[[ Provided information open ]]

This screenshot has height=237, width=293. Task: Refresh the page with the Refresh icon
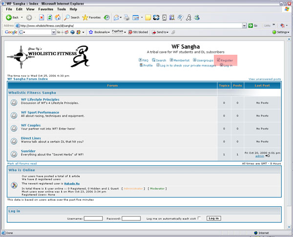point(50,17)
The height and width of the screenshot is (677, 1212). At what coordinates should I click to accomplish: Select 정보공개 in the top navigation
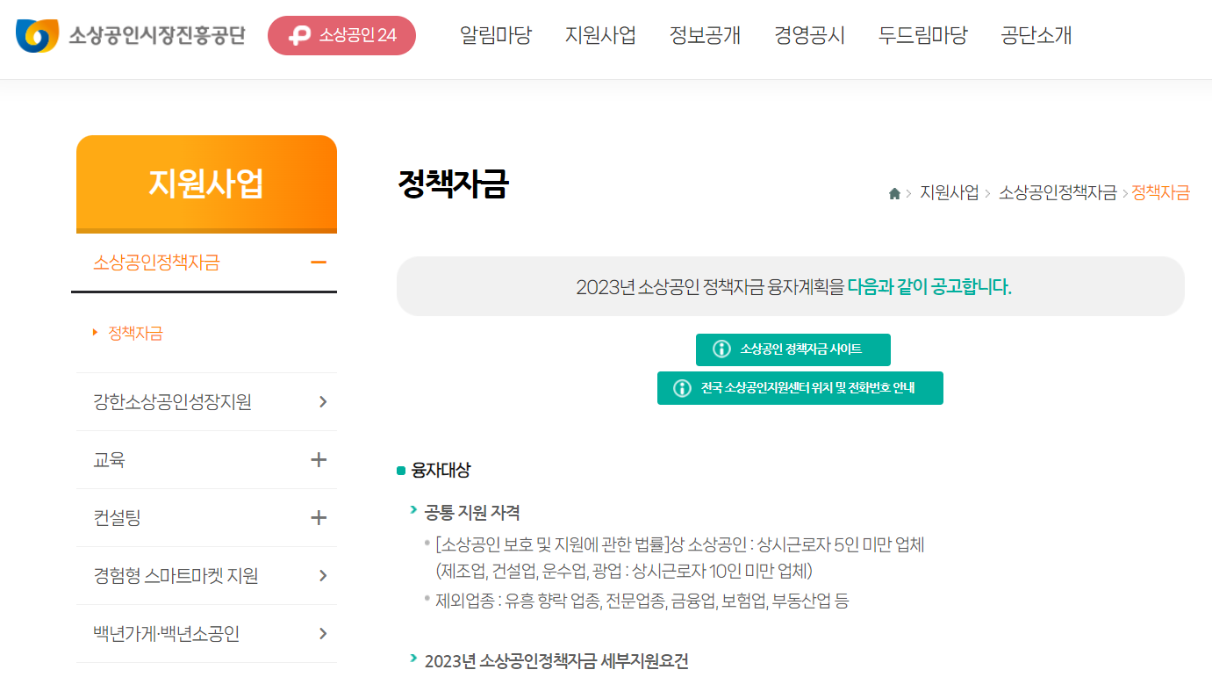pos(706,35)
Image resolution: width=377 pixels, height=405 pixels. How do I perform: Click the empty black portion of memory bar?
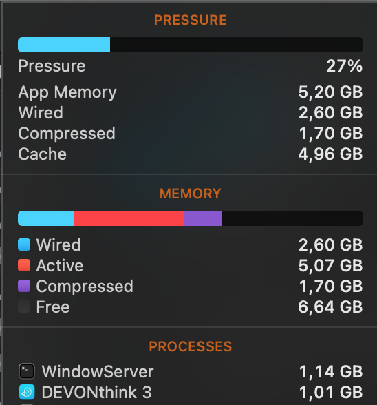[292, 218]
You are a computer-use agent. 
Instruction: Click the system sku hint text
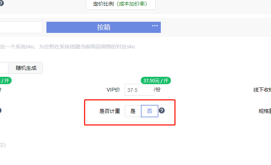point(67,47)
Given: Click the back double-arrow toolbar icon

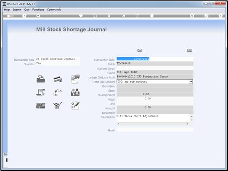Looking at the screenshot, I should (109, 16).
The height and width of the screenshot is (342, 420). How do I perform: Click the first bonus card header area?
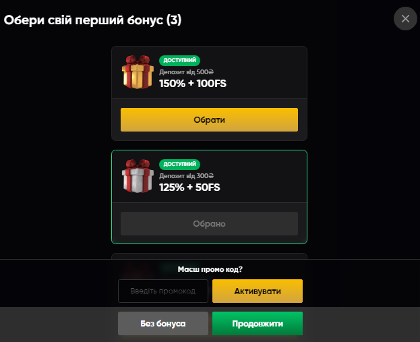tap(209, 72)
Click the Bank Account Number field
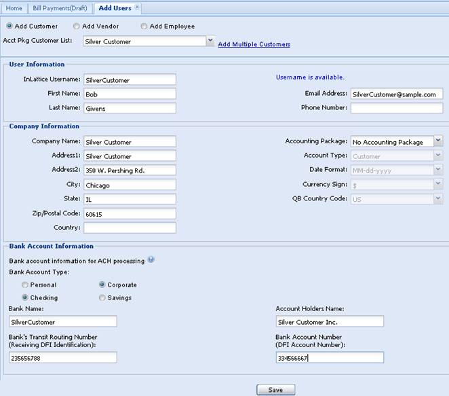Image resolution: width=449 pixels, height=396 pixels. pyautogui.click(x=330, y=357)
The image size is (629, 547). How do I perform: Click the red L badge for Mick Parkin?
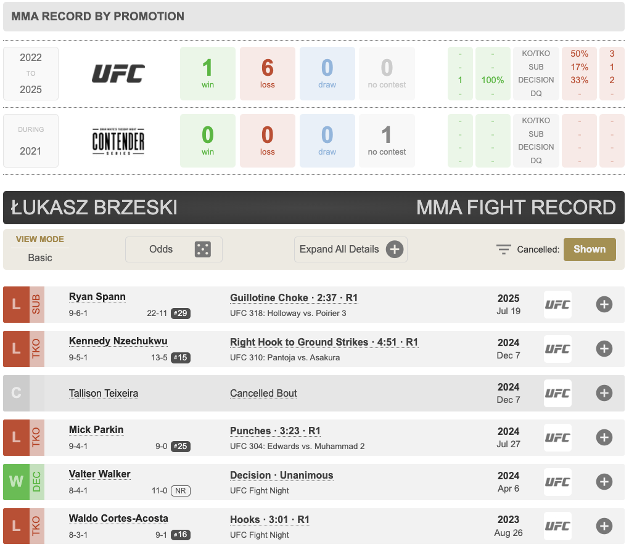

[[ Provided information closed ]]

_Exercise directions_
Which lines run from the one containing "Click the Bank Account Number field" through the last line of the entries above? Output them exactly, both ends included, with no pictures.

_Solution to this problem_
Click the Bank Account Number field
Image resolution: width=449 pixels, height=396 pixels. pyautogui.click(x=330, y=357)
The image size is (629, 547). How do I perform: Click the red L badge for Mick Parkin?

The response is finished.